The functioning of this modified GlyR is not perturbed by the inserted Cl-Sensor. This fact was proved in whole-cell recordings of cells expressing BioSensor-GlyR, where rapid application of glycine elicited ionic currents with kinetics similar to those of wild-type GlyR (Figure 5B). The main functional properties of BioSensor-GlyR, i.e. kinetics, agonist sensitivity and Cl⁻ selectivity, are also similar to those of the wild-type GlyR.

Application of glycine to cells expressing BioSensor-GlyR induced changes in fluorescence (Figure 5C). The amplitude and direction of fluorescence signals correlated with the amplitude and direction of glycine-induced currents (Figure 5D), demonstrating that BioSensor-GlyR is a good probe for spectroscopic monitoring of GlyR activation in live cells. The sensitivity of BioSensor-GlyR was high enough to resolve changes in [Cl⁻]_i induced by activation of postsynaptic receptors in glycinergic synapses. The decay kinetics of fluorescence responses were slow compared with those of ionic currents. This might be partially due to the kinetics of Cl⁻ binding by YFP. However, this may also reflect slow intracellular Cl⁻ transients, as monitoring with MQAE, the rapid quinolinium indicator, showed a similarly slow rise and decay of Cl⁻-dependent fluorescence in cerebellar neurons (see Figure 2C).

In spite of these limitations, BioSensor-GlyR is a promising tool for spectroscopic monitoring of [Cl⁻]_i changes in the local surroundings of glycine receptor ion channels. Development of transgenic animals expressing Cl-Sensor and BioSensor-GlyR will be particularly useful for studies of inhibitory neuronal networks in brain slice preparations using two-photon microscopy. For the Biosensor-GlyR it might, however, be a difficult task as expression of the GlyR, containing an additional CFP-YFP module in the long cytoplasmic loop, may modify the function of glycinergic synapses.

Conclusions

The development of imaging techniques and specific genetically encoded chloride-sensitive probes has opened new avenues for noninvasive monitoring of this ion in different cell types and cellular compartments in normal and pathological conditions. The main steps stimulating the development of these probes were as follows. First, the discovery of the halide sensitivity of YFP. Second, the production of YFP mutants exhibiting usefully high sensitivity to Cl⁻ at concentrations close to the physiological range of [Cl⁻]_i. Third, the construction of molecules (Clomeleon and Cl-Sensor) consisting of two fluorescent proteins, allowing ratiometric noninvasive estimation of [Cl⁻]_i. Finally, the incorporation of Cl-Sensor into the sequence of the Cl⁻-selective glycine receptor channel (BioSensor-GlyR), which opens up the ability to monitor synaptic activation of these proteins using imaging techniques. This provides an intriguing background for the development of biosensors which make it possible to monitor the activity of ionotropic GABA receptors and other Cl⁻-selective channels.
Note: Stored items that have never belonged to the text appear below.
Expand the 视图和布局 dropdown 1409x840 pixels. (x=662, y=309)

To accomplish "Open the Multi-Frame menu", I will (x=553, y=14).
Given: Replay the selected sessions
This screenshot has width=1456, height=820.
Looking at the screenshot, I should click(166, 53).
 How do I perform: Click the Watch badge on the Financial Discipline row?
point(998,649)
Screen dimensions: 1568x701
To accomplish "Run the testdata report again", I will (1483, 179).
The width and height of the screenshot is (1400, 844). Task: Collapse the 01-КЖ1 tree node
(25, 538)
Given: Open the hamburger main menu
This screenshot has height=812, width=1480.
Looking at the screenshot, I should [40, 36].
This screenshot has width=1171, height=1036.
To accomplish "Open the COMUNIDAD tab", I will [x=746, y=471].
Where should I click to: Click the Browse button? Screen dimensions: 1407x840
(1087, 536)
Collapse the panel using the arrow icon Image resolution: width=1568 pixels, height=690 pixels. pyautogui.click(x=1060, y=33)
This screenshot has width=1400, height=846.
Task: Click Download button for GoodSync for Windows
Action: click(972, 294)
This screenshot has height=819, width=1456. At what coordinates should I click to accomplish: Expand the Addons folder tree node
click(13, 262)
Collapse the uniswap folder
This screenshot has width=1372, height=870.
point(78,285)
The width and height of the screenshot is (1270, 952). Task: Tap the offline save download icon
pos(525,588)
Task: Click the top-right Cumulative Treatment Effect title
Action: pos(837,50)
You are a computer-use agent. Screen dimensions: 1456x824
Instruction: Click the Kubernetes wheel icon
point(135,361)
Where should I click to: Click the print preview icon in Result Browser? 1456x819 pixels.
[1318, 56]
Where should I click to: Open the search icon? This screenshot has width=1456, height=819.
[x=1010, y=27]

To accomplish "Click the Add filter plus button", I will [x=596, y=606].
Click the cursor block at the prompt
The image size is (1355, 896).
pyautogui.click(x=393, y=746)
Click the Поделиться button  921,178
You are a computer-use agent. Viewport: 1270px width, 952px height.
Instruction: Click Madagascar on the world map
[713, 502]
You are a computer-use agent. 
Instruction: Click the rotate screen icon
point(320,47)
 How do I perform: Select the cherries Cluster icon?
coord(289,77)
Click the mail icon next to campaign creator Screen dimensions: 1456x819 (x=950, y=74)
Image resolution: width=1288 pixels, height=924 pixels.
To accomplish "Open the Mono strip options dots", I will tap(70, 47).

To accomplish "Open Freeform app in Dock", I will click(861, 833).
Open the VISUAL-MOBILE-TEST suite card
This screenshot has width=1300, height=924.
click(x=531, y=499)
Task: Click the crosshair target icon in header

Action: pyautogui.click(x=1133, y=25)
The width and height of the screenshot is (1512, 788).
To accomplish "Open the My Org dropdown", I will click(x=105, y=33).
Conflict of Interest Statement

The authors declare that the research was conducted in the absence of any commercial or financial relationships that could be construed as a potential conflict of interest.

Abbreviations

CFP, cyan fluorescent protein; CFTR, cystic fibrosis transmembrane conductance regulator (protein); CHO, chinese hamster ovary (cells); CMV, cytomegalovirus (promoter); FRET, fluorescence resonance energy transfer; GABA, ?-aminobutyric acid; GFP, green fluorescent protein; GlyR, glycine receptor; HEK, human embryonic kidney (cells); HTP, high-throughput (screening); YFP, yellow fluorescent protein; MEQ, 6-methoxy-N-ethylquinolium; MQAE, N-(6-methoxyquinolyl)-acetoethyl ester; SPQ, 6-methoxy-N-(3-sulfopropyl) quinolinium; TFP, topaz fluorescent protein; VCF, voltage-clamp fluorometry; WT, wild type; YFP, yellow fluorescent protein.